**Task instructions**
a) According to the news item on the hydrogen-ship study, who founded the journal eTransportation?
b) Return the passage of the news item on the hydrogen-ship study that begins at the words "With the gradual" and stops after "efficient energy management.", copied word for word.

**Text under study**

Recently, the Dalian Key Laboratory of Green Ship Power and Efficient Thermal Management, affiliated with the Marine Engineering College of DMU has made progress in multi-energy flow regulation of hybrid propulsion systems of hydrogen-powered ships. The relevant research findings have been published in eTransportation (Impact Factor: 15.1) under the title "Electric-Thermal-Gas Synergistic Dynamics in PEMFC-LIB Hybrid Systems for Hydrogen Ships: A Multi-Scale Evaluation Framework". This research paper marks the first publication by our university as the sole corresponding affiliation in eTransportation, a leading SCI-indexed academic journal in global transportation science and technology. Founded by Academician Minggao Ouyang, a renowned international expert in transportation electrification, the journal covers cutting-edge advancements in electrified transportation carriers such as electric vehicles, electric trains, electric ships, and electric aircrafts. It focuses on core technologies including power batteries, fuel cells, electric drive systems, hybrid powertrains, charging infrastructure, intelligent control, new energy infrastructure, and smart energy systems. eTransportation has consistently ranked first among SCI journals in the transportation technology field.
With the gradual increase in the requirements for energy efficiency, sustainability, and emission reduction in the shipping industry, low-carbon and zero-carbon powered ships have become the main research direction at present. In recent years, hydrogen-powered ships have been developed in multiple countries and have become a research hotspot. The power systems of such ships typically involve various forms of energy such as fuel cells and lithium batteries. During their operation, multiple physical fields such as electricity, heat, and gas interact and couple with each other, exerting a complex impact on the performance and reliability of the systems. Therefore, establishing a model that can accurately capture the dynamic characteristics of the systems is crucial for optimizing system design, ensuring safe operation, and achieving efficient energy management.

**Data**
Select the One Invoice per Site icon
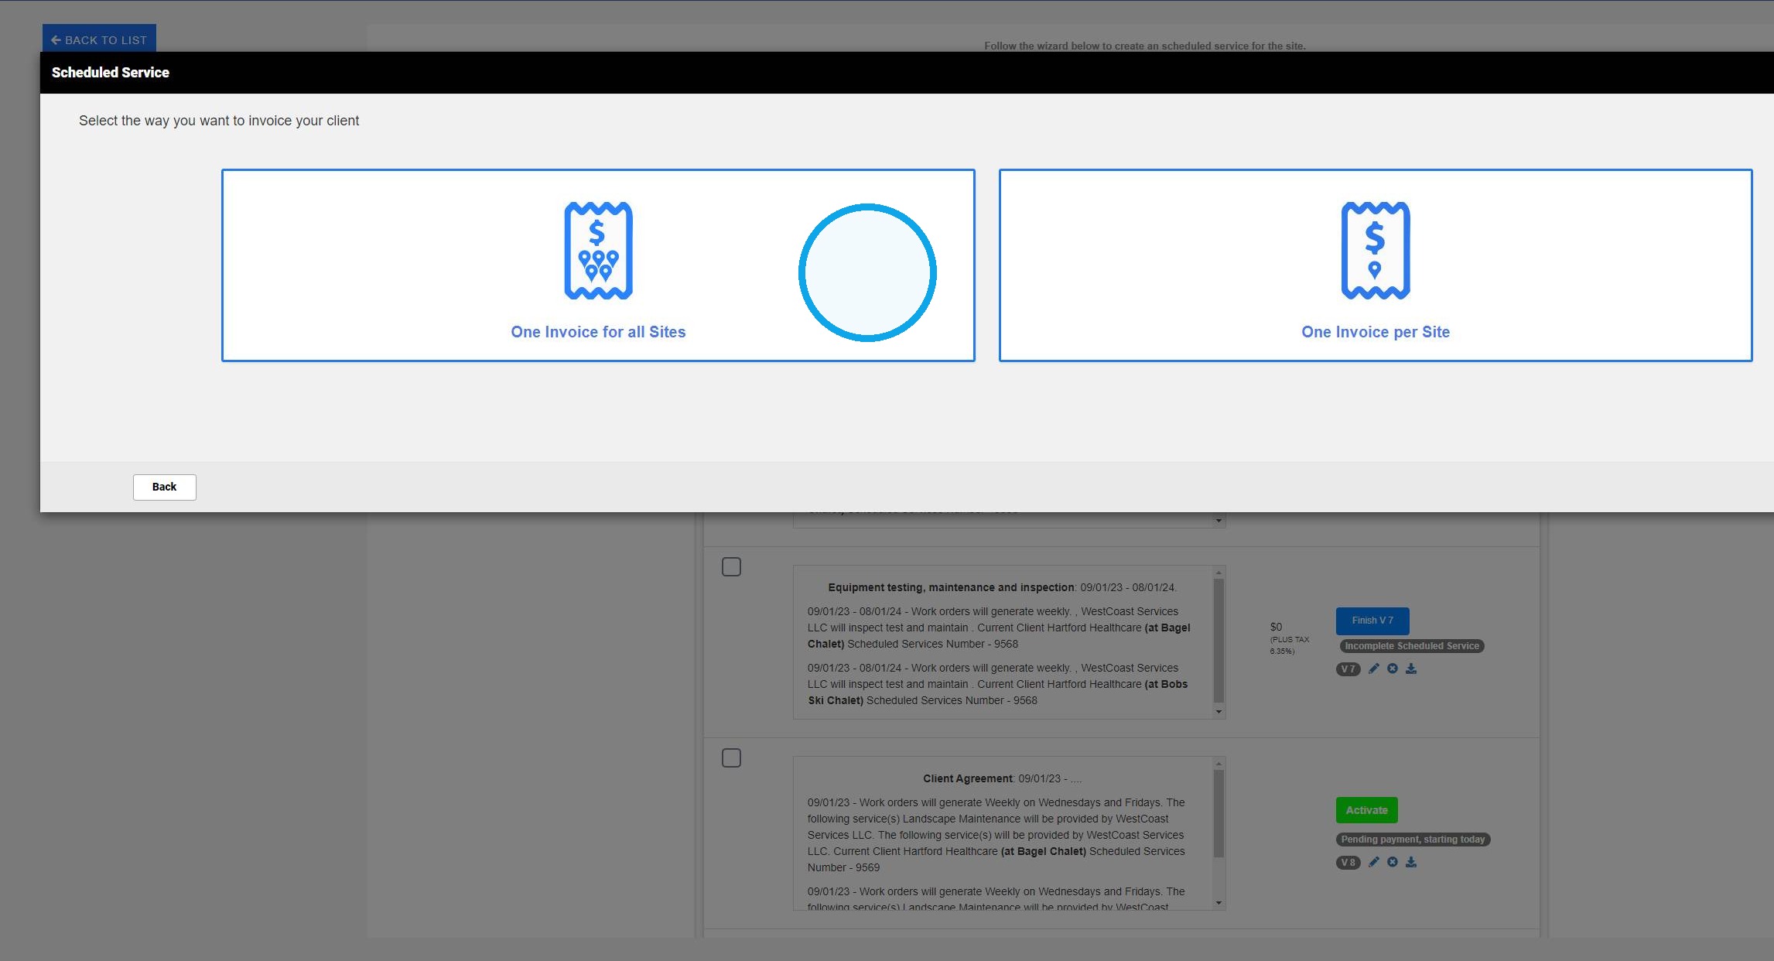The height and width of the screenshot is (961, 1774). (1376, 251)
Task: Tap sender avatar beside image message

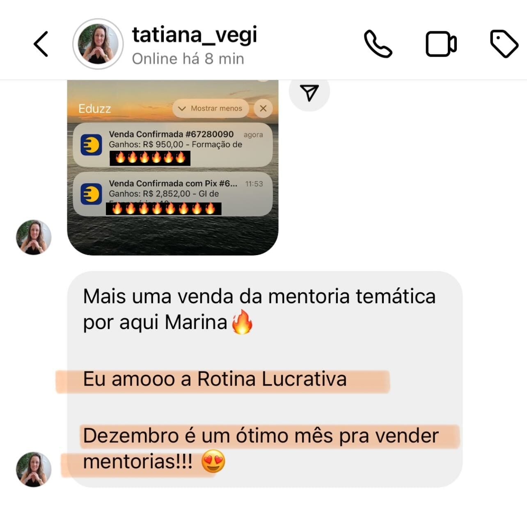Action: coord(34,237)
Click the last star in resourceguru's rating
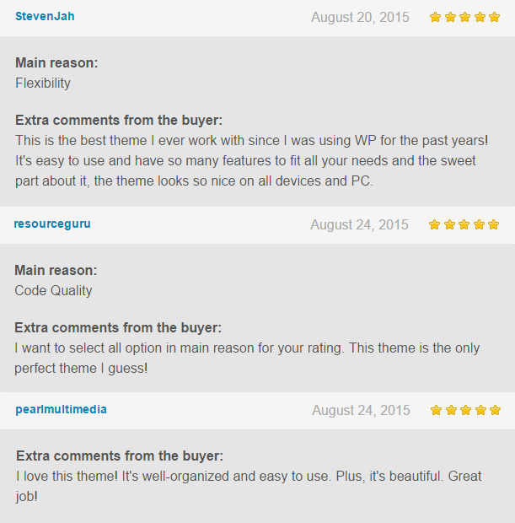515x523 pixels. (493, 224)

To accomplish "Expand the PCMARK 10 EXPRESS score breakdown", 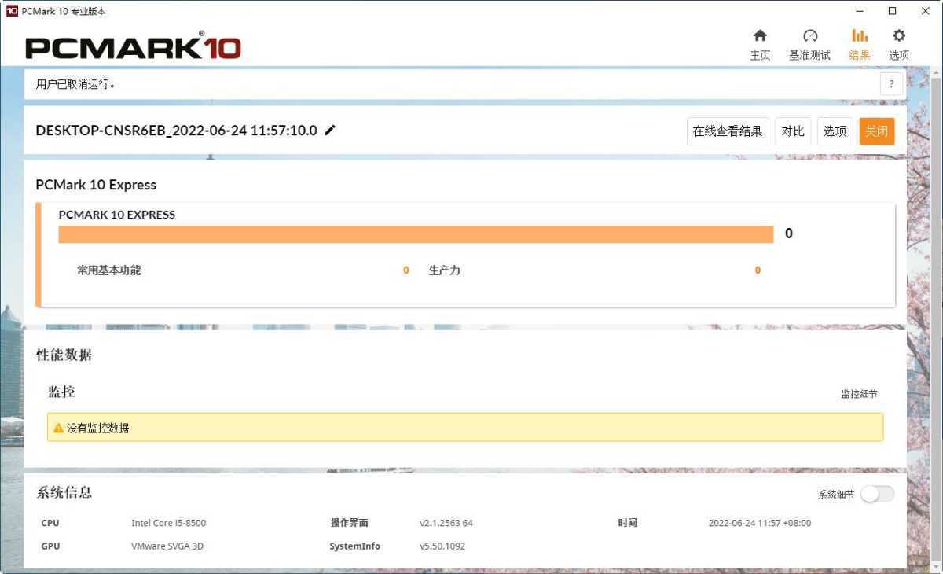I will pos(116,214).
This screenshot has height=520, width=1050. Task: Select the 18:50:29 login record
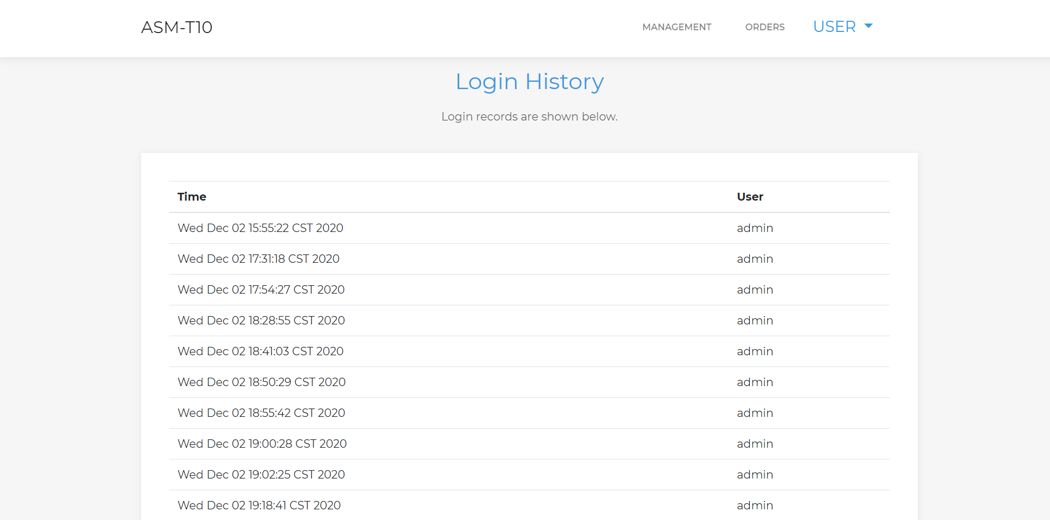[x=262, y=382]
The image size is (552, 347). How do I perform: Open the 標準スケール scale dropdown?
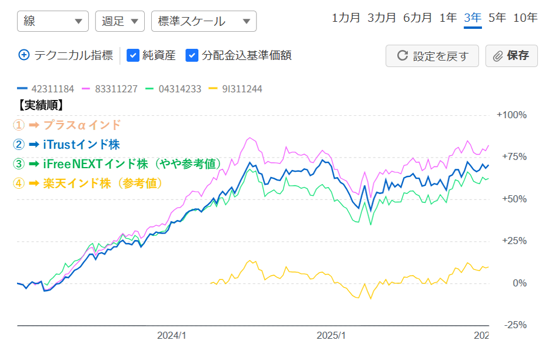coord(204,21)
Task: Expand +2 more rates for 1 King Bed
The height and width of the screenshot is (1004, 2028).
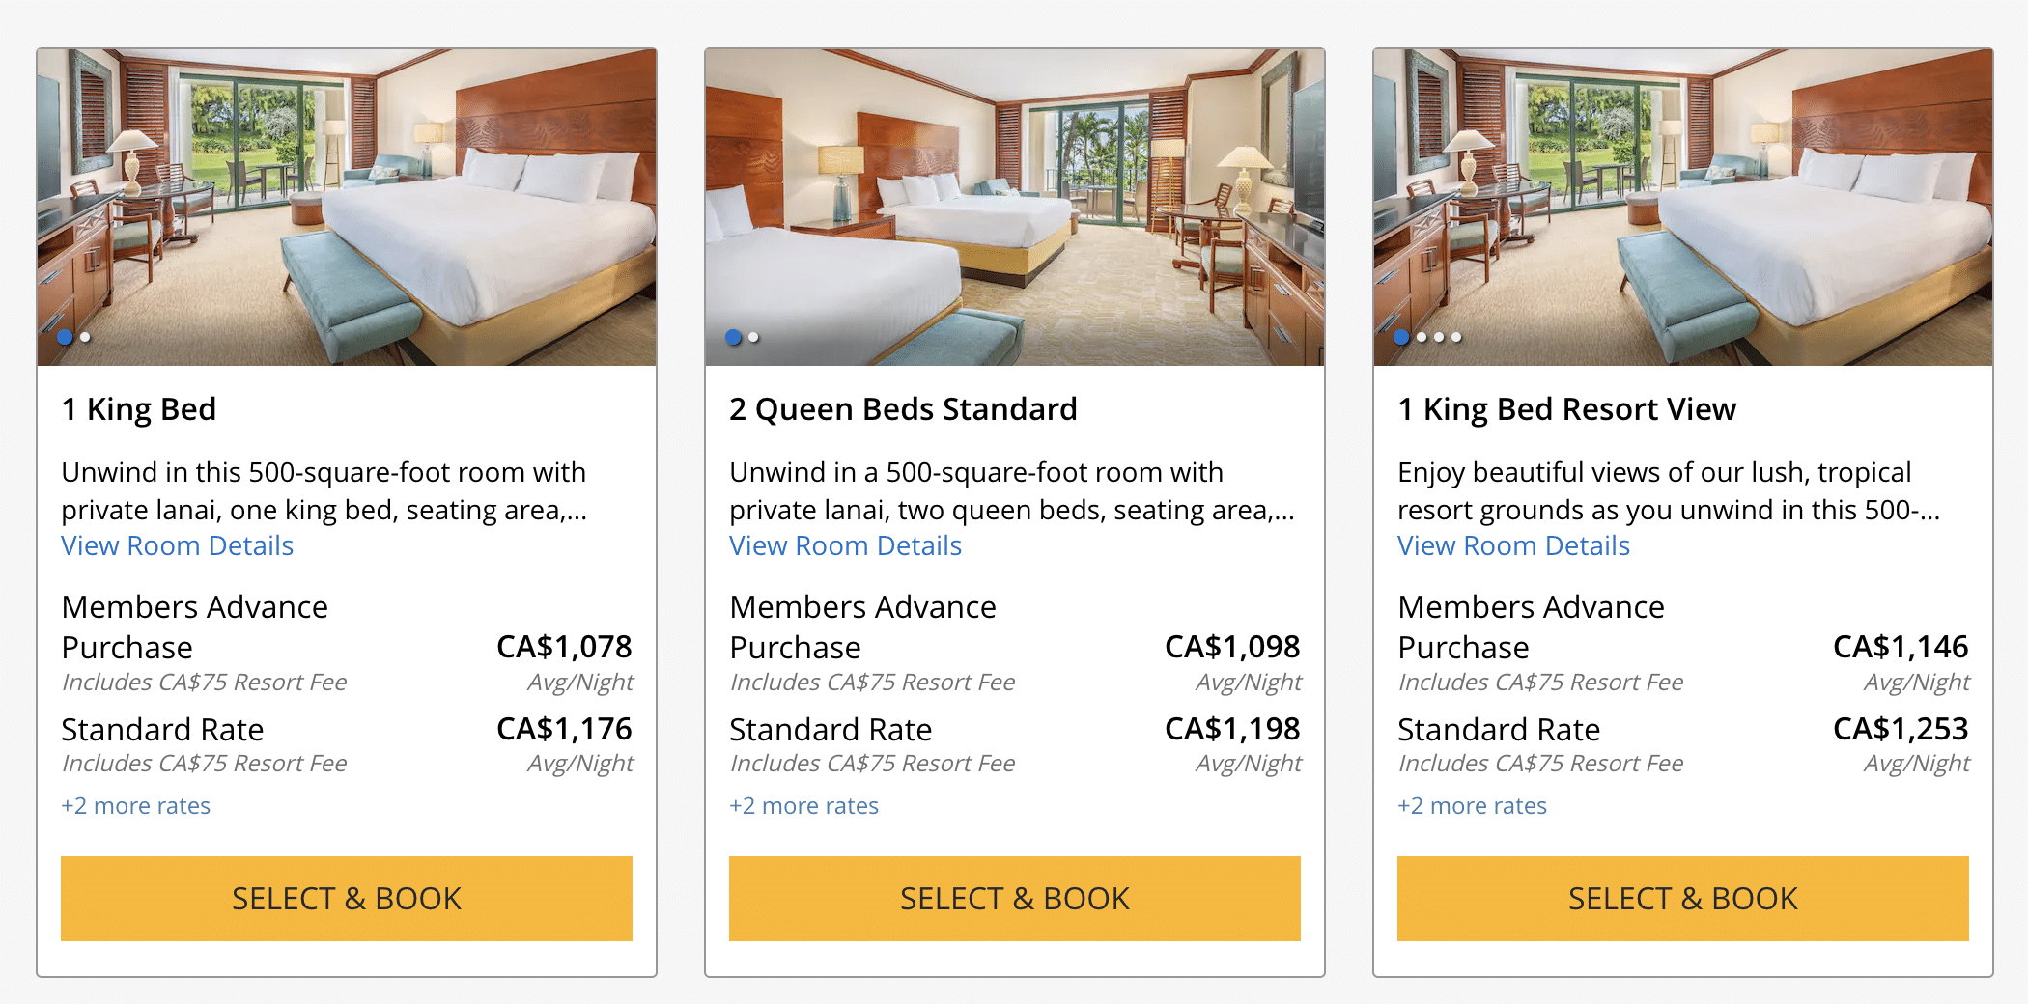Action: [x=135, y=806]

**Per-task outputs**
a) Academician Minggao Ouyang

b)
With the gradual increase in the requirements for energy efficiency, sustainability, and emission reduction in the shipping industry, low-carbon and zero-carbon powered ships have become the main research direction at present. In recent years, hydrogen-powered ships have been developed in multiple countries and have become a research hotspot. The power systems of such ships typically involve various forms of energy such as fuel cells and lithium batteries. During their operation, multiple physical fields such as electricity, heat, and gas interact and couple with each other, exerting a complex impact on the performance and reliability of the systems. Therefore, establishing a model that can accurately capture the dynamic characteristics of the systems is crucial for optimizing system design, ensuring safe operation, and achieving efficient energy management.